Stored data entries
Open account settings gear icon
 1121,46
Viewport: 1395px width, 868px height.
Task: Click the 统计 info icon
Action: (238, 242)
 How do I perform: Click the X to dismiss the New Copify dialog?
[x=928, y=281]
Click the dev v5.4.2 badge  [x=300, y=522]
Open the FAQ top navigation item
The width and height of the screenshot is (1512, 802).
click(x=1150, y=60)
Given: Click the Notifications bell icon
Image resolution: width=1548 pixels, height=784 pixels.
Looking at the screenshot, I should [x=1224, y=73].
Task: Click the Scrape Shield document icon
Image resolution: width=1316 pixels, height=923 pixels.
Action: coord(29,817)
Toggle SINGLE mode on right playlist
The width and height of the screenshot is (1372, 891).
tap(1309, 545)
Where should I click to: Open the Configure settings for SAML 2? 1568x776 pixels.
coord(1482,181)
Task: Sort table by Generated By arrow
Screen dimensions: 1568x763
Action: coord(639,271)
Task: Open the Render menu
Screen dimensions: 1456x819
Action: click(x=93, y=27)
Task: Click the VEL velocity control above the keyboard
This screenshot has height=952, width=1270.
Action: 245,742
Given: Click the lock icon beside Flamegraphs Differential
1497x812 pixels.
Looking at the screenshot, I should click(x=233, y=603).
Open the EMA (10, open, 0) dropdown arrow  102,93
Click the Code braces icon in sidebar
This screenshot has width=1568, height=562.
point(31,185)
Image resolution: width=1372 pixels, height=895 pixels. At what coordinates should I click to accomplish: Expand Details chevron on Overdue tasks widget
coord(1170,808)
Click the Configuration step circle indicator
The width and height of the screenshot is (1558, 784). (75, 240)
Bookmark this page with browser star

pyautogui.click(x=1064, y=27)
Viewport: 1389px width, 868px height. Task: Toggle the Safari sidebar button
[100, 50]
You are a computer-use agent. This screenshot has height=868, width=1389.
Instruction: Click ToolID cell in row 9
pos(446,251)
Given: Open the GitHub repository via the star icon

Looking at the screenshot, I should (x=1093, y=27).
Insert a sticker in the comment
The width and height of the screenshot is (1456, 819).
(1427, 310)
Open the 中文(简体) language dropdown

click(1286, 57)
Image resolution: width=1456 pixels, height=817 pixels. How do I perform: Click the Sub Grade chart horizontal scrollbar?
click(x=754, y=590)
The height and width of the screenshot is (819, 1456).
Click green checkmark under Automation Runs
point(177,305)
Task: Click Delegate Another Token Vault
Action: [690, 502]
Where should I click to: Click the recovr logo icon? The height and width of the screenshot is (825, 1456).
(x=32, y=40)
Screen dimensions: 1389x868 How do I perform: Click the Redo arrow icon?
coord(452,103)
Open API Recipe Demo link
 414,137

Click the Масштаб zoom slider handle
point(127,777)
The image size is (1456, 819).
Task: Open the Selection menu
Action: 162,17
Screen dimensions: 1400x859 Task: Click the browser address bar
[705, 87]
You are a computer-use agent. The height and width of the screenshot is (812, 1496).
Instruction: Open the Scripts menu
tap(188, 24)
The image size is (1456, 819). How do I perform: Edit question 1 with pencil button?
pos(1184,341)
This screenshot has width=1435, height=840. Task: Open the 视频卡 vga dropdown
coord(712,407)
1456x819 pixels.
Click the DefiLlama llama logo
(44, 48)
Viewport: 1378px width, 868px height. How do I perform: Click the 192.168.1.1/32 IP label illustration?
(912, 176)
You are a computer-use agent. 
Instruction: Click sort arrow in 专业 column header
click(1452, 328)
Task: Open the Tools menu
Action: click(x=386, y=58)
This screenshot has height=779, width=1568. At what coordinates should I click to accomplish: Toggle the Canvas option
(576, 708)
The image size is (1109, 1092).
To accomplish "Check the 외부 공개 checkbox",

◆ **ACTIVITY**:
Copy out, from the data above, every line holding the word "agent".

◆ **OUTPUT**:
You are a computer-use agent. This screenshot has height=868, width=1389.
You are a computer-use agent. The height and width of the screenshot is (812, 1496).
You are a computer-use agent. 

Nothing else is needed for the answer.